Pertamina Tegaskan Pertamax Bukan BBM Oplosan di Tengah Dugaan Korupsi Tata Kelola Minyak

Pengendara mengisi BBM jenis Pertamax di salah satu stasiun pengisian bahan bakar umum (SPBU) di Jakarta,
Pengendara mengisi BBM jenis Pertamax di salah satu stasiun pengisian bahan bakar umum (SPBU) di Jakarta,

Jakarta|EGINDO.co  PT Pertamina (Persero) menegaskan bahwa Bahan Bakar Minyak (BBM) jenis Pertamax (RON 92) yang beredar di masyarakat bukan merupakan BBM oplosan. Pernyataan ini disampaikan sebagai tanggapan atas isu yang berkembang di media sosial, yang menyebut bahwa Pertamax yang dijual di Stasiun Pengisian Bahan Bakar Umum (SPBU) memiliki kualitas setara dengan Pertalite (RON 90).

VP Corporate Communication Pertamina, Fadjar Djoko Santoso, memastikan bahwa Pertamax yang dipasarkan telah memenuhi standar kualitas yang ditetapkan oleh Direktorat Jenderal Minyak dan Gas Bumi (Ditjen Migas). “Kualitas Pertamax sudah sesuai dengan spesifikasinya, yaitu dengan standar oktan 92,” ujar Fadjar dalam keterangan resmi pada Rabu (26/2/2025). Ia menambahkan bahwa Kementerian Energi dan Sumber Daya Mineral (ESDM) secara berkala melakukan pengawasan mutu BBM dengan menguji sampel dari berbagai SPBU.
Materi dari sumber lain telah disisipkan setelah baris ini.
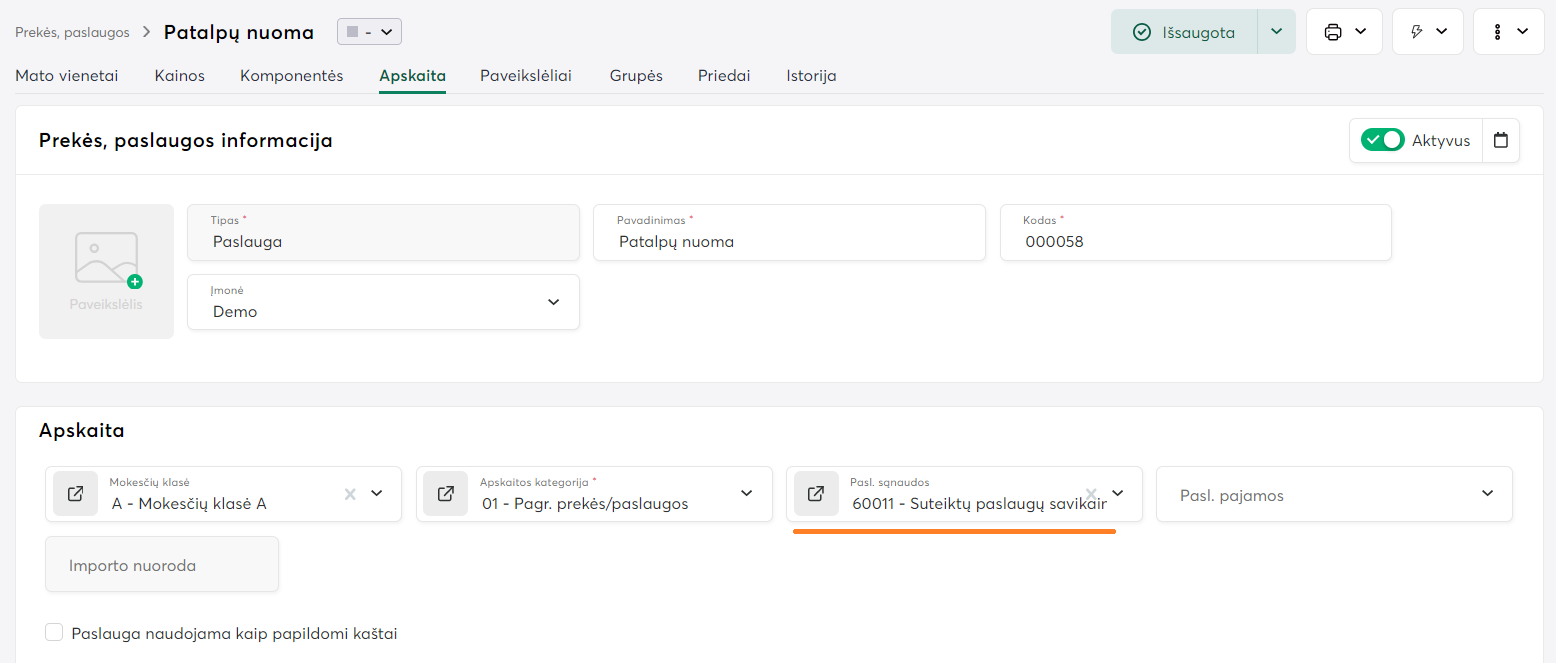Clear the Mokesčių klasė selection

pos(350,494)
Fadjar juga menjelaskan mengenai perbedaan antara “oplosan” dan “blending.” Menurutnya, oplosan adalah pencampuran yang tidak sesuai dengan aturan, sedangkan blending merupakan praktik umum dalam proses produksi bahan bakar. Blending dilakukan dengan mencampurkan komponen bahan bakar tertentu untuk mencapai kadar oktan atau Research Octane Number (RON) yang diinginkan. “Sebagai contoh, Pertalite merupakan hasil pencampuran bahan bakar dengan RON 92 atau lebih tinggi dengan bahan bakar RON yang lebih rendah sehingga menghasilkan bahan bakar dengan RON 90,” jelasnya.

Sementara itu, Kejaksaan Agung (Kejagung) telah menetapkan tujuh tersangka dalam kasus dugaan tindak pidana korupsi terkait tata kelola minyak mentah dan produk kilang yang melibatkan subholding Pertamina dan kontraktor kontrak kerja sama (KKKS) pada periode 2018–2023.

Para tersangka yang telah ditahan antara lain Direktur Utama PT Pertamina Patra Niaga Riva Siahaan, Direktur Utama PT Pertamina International Shipping Yoki Firnandi, serta Direktur Optimalisasi dan Produk Pertamina Kilang Internasional Sani Dinar Saifuddin. Selain itu, tersangka lainnya adalah Agus Purwono selaku Vice President Feedstock Management pada PT Kilang Pertamina Internasional, Gading Ramadhan Joedo selaku Direktur Utama PT Orbit Terminal Merak sekaligus Komisaris PT Jenggala Maritim Nusantara, DW selaku Komisaris PT Navigator Khatulistiwa sekaligus Komisaris PT Jenggala Maritim Nusantara, dan MKAN selaku Beneficial Owner PT Navigator Khatulistiwa.

Dalam kasus ini, Riva Siahaan diduga memanipulasi impor produk kilang dengan mencatat bahan bakar beroktan minimum 90 atau setara Pertalite sebagai RON 92 atau sejenis Pertamax. Dugaan ini muncul setelah pemerintah menerbitkan Peraturan Menteri ESDM Nomor 42 Tahun 2018 yang mengatur prioritas pemanfaatan minyak bumi untuk kebutuhan dalam negeri.

Kejagung menduga bahwa para tersangka sengaja mengakali aturan tersebut dengan menurunkan produksi kilang dalam negeri melalui pengondisian Rapat Optimalisasi Hilir (OH), sehingga produksi minyak bumi domestik tidak terserap sepenuhnya.

Dengan adanya kasus ini, PT Pertamina menegaskan bahwa masyarakat tidak perlu khawatir terhadap kualitas BBM yang beredar, karena seluruh produk yang dijual telah melalui proses pengawasan ketat dan memenuhi standar yang berlaku.